[Dataset rows]
----

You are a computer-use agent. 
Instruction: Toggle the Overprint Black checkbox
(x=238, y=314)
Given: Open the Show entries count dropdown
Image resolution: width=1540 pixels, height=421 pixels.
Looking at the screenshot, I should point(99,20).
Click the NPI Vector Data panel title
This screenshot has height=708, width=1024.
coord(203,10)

----

Goal:
Write out all of the entries above once more, line for line, without altering anything.

Result:
You are a computer-use agent. 
Instruction: Toggle the Overprint Black checkbox
(x=238, y=314)
Given: Open the Show entries count dropdown
Image resolution: width=1540 pixels, height=421 pixels.
Looking at the screenshot, I should point(99,20).
Click the NPI Vector Data panel title
This screenshot has height=708, width=1024.
coord(203,10)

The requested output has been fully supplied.